**YOUR OBJECTIVE:** Among the lines of the data, copy those that hold "pencil".

**ENTRIES SUPPLIED:**
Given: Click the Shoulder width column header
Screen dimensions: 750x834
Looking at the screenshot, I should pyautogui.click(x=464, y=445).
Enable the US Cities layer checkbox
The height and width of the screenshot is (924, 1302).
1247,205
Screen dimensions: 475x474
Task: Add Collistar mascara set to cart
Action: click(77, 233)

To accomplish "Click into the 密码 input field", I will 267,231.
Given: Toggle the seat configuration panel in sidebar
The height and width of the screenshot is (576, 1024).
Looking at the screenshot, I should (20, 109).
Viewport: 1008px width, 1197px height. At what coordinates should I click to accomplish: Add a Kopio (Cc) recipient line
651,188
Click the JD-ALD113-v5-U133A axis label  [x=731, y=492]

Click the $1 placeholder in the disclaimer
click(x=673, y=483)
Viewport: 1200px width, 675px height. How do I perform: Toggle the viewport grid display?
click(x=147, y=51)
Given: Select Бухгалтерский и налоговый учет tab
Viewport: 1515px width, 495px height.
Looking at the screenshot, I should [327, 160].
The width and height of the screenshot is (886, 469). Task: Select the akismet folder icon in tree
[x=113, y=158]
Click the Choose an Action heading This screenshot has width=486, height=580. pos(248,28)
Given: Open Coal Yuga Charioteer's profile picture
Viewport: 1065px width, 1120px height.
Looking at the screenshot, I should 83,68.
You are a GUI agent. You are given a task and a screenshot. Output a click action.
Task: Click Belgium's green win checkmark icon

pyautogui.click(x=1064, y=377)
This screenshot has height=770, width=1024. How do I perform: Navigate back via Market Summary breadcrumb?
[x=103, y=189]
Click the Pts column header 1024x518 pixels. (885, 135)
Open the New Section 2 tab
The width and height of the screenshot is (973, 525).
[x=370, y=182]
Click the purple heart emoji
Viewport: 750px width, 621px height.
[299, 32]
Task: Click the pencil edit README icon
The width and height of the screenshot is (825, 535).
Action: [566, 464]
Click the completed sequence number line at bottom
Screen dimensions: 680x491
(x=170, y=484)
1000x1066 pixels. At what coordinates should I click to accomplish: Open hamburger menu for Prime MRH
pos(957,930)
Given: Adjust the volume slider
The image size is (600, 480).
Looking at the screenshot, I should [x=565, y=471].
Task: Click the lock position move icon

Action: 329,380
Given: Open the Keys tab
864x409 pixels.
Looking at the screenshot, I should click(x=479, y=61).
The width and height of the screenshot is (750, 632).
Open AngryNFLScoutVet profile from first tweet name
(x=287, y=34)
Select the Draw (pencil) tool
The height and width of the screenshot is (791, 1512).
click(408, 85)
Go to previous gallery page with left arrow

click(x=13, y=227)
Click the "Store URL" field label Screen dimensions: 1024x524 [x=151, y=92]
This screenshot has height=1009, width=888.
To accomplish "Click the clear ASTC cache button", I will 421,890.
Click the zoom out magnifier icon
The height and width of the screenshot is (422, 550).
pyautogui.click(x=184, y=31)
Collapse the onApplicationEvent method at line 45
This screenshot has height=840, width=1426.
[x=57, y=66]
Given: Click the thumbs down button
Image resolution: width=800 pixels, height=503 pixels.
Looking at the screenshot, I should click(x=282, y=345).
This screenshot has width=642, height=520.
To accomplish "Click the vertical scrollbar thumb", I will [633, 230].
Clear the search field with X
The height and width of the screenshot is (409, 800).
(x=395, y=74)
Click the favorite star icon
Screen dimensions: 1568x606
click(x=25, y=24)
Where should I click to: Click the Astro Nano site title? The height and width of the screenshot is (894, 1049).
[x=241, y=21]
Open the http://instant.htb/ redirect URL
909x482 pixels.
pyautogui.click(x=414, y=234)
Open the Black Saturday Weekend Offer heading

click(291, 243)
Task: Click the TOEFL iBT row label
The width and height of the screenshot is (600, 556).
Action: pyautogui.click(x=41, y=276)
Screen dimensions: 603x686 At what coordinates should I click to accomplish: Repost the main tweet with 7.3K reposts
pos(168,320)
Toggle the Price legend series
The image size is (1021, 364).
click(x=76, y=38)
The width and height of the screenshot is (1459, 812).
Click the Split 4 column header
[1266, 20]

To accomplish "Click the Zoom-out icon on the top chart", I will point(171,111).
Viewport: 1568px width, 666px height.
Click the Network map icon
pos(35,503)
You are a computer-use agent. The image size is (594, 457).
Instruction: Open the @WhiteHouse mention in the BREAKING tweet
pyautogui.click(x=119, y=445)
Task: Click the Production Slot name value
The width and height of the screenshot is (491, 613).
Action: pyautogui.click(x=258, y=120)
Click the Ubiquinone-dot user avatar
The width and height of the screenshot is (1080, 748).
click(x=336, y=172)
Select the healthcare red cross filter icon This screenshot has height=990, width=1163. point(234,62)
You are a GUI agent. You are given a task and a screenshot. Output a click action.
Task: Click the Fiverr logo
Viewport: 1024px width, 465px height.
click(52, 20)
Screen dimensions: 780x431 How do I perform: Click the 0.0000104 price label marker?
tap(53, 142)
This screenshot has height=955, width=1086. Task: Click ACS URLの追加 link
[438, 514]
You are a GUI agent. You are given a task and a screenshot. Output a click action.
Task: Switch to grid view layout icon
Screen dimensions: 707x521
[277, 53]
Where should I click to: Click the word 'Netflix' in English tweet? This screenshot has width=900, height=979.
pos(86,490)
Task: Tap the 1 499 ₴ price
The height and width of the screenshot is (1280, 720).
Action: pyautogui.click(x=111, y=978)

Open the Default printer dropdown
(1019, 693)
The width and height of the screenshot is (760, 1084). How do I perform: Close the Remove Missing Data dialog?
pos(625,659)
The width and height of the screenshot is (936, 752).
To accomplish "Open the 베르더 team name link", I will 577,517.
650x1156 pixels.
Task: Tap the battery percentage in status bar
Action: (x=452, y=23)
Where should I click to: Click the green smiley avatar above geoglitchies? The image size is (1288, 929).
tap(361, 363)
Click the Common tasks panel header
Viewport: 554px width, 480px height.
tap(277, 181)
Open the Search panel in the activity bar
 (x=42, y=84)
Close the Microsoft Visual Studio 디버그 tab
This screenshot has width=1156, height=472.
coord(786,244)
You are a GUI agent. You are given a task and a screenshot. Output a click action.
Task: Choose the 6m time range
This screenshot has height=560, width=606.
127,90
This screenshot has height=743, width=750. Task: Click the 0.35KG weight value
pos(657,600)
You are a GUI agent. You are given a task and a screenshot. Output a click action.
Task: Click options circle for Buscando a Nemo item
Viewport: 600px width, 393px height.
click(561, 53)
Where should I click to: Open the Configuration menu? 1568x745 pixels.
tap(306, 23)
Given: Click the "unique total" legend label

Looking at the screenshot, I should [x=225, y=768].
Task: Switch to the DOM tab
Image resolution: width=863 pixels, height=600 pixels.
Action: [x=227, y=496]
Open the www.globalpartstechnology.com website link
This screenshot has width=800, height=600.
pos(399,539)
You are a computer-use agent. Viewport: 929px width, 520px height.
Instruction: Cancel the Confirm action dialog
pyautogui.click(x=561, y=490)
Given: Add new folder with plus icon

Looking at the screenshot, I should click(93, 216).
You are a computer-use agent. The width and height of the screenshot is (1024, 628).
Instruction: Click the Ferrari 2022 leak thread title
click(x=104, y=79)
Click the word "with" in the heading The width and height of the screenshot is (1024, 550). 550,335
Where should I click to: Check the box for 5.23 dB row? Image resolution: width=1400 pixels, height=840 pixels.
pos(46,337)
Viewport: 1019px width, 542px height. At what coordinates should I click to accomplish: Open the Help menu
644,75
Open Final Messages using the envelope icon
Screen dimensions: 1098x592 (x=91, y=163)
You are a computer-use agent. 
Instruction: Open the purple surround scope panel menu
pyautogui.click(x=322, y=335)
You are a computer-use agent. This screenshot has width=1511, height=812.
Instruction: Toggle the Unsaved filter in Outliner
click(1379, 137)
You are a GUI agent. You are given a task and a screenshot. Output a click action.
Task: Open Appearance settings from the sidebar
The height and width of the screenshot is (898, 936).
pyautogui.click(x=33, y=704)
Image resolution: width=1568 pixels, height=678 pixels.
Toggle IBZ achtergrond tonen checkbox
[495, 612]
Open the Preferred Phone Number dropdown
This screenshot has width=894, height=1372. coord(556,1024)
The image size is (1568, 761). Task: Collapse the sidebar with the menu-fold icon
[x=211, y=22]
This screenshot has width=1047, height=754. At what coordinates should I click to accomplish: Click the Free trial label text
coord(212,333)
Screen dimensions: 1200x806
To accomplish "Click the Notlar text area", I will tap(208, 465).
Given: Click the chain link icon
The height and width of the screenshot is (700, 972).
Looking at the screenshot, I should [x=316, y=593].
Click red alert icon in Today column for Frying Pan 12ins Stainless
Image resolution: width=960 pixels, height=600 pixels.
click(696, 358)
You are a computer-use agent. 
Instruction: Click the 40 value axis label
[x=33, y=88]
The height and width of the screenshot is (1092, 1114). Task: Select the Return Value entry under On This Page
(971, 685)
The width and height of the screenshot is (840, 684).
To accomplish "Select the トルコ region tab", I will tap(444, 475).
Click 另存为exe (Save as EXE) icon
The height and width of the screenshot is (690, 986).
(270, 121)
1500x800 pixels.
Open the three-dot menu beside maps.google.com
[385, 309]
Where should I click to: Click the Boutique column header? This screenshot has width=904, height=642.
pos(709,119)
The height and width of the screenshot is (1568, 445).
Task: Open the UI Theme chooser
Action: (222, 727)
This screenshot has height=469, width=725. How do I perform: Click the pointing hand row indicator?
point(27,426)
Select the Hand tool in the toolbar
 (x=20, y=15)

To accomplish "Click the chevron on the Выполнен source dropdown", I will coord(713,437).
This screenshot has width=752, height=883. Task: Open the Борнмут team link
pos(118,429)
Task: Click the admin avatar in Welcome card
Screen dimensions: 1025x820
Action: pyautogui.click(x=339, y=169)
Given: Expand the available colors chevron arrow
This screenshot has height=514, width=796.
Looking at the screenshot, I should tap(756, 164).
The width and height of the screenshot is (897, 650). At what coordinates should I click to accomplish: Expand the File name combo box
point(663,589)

**RESPONSE AREA:**
Task: Click the pencil edit README icon
Select the Draw (pencil) tool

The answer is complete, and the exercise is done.